El influenciador Yeferson Cossio se convirtió en el epicentro de una polémica pública tras su paso por el departamento del Chocó, donde participó en labores de ayuda humanitaria luego del terremoto del 10 de agosto de 2026.
Cossio, quien según reportes lideró la entrega de 40 toneladas de ayudas y mercados a familias damnificadas, fue captado en imágenes y videos manipulando o portando un arma que, a simple vista, correspondería a dotación oficial de la Policía Nacional.
Las imágenes, difundidas en redes sociales, encendieron el debate sobre los límites entre la presencia mediática en zonas de emergencia y el manejo de elementos de la fuerza pública por parte de civiles.

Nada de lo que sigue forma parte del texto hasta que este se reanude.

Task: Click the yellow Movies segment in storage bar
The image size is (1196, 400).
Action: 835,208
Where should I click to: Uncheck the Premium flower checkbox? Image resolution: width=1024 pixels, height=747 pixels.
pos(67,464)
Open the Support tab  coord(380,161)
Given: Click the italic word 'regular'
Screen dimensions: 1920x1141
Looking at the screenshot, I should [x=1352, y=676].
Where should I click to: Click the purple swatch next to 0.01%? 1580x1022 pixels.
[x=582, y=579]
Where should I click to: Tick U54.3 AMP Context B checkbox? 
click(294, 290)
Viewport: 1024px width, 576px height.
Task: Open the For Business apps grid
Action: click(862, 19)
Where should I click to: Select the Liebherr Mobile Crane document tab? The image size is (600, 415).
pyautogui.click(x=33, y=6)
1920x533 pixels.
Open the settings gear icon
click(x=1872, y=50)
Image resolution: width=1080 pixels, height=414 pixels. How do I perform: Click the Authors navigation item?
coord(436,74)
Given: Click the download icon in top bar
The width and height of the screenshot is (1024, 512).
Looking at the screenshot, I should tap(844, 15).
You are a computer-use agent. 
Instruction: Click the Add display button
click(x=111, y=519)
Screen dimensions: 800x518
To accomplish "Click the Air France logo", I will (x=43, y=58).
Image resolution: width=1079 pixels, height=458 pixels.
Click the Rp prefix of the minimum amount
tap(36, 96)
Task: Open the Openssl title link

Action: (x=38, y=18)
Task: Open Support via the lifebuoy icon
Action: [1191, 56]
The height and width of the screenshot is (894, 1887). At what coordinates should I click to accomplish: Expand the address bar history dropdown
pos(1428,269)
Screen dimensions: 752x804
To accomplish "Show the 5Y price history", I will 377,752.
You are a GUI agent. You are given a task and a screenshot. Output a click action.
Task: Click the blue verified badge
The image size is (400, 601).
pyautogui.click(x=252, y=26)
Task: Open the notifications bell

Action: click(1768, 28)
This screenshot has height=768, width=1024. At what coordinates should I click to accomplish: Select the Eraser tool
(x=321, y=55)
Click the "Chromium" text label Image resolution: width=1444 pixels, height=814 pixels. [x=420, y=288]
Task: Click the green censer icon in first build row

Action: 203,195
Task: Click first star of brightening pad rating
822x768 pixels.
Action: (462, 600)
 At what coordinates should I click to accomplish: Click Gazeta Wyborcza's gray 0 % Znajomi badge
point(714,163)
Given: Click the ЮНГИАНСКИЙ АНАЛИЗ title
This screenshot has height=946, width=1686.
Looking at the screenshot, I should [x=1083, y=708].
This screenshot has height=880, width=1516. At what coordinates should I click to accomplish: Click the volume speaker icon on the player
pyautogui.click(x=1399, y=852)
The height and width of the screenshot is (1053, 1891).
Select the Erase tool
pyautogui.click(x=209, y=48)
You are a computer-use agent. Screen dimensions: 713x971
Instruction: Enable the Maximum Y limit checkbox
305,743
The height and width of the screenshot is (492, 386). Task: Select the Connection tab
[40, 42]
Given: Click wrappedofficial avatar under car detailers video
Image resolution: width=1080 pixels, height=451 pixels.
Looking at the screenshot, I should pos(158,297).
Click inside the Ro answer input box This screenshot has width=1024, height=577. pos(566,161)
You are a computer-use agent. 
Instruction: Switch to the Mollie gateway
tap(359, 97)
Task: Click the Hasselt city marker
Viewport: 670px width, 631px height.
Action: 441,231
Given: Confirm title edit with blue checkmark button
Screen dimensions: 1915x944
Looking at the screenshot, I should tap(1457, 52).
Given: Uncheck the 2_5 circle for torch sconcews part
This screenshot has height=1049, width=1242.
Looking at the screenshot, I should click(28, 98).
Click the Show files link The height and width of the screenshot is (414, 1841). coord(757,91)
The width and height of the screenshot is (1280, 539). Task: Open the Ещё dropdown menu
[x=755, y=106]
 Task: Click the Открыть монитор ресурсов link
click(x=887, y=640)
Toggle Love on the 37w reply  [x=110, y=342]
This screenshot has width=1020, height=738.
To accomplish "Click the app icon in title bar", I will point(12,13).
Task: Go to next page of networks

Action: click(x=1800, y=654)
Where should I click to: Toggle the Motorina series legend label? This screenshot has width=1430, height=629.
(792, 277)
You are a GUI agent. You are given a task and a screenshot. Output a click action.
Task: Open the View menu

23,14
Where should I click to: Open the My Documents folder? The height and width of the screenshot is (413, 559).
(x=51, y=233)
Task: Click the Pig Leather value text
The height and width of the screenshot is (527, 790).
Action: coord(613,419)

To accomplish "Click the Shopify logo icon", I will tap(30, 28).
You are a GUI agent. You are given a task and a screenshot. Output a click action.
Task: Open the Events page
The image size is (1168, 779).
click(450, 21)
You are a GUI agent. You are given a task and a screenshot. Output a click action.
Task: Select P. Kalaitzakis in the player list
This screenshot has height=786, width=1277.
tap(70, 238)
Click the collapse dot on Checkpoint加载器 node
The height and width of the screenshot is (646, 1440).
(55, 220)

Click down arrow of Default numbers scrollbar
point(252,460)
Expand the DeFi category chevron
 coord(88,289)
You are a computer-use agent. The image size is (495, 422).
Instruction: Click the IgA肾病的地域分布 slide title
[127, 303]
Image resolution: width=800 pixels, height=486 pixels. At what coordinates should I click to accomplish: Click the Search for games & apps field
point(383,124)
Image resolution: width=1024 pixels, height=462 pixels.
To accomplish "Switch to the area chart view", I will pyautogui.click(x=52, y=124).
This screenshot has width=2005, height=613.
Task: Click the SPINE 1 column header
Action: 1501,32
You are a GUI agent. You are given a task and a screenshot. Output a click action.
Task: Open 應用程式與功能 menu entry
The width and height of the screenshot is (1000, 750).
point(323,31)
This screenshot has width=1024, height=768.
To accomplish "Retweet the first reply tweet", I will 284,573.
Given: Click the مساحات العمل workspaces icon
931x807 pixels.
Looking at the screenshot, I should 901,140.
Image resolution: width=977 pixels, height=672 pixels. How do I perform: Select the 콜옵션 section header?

La representante a la Cámara por Bogotá, Claudia Romero Nader, fue una de las voces que alzó la voz públicamente para cuestionar el hecho.
En un mensaje difundido en su cuenta en X, Romero Nader pidió explicaciones al ministro de Defensa y al propio Cossio, y exigió que se investiguen las circunstancias que permitieron que un arma institucional terminara en manos de un civil, durante una jornada de asistencia.
“Las armas del personal de la fuerza pública no se prestan, no son juguetes y mucho menos pueden convertirse en parte de un espectáculo frente a cámaras”, escribió la congresista, y solicitó que se determinen responsabilidades con rigor, subrayando que la emergencia requiere “solidaridad, respeto y seguridad. No improvisación”.
Hasta ahora, las imágenes disponibles no permiten establecer con certeza si el arma fue entregada con autorización formal, si se trató de un momento aislado y controlado por personal de seguridad, o si existió alguna irregularidad en la custodia del armamento.
Desde el equipo de Cossio le indicaron a Semana que sí hubo autorización, para que el creador de contenido sostuviera el arma, y añadieron que en ese instante no se generó riesgo para las personas presentes.
Al mismo tiempo, reconocieron que, en términos generales, ningún arma de uso institucional debería terminar en manos de un civil.
La solicitud de investigación formulada por la representante Romero Nader apunta a que las autoridades competentes Ministerio de Defensa y Policía Nacional aclaren públicamente los hechos, expliquen si hubo autorización formal y, en caso de irregularidades, establezcan sanciones o medidas correctivas.
Mientras tanto, la controversia no ha opacado la entrega de ayuda en sí misma, pero sí ha desviado la atención hacia la necesidad de protocolos más estrictos cuando actores externos, incluidos influenciadores, participan en operaciones de asistencia.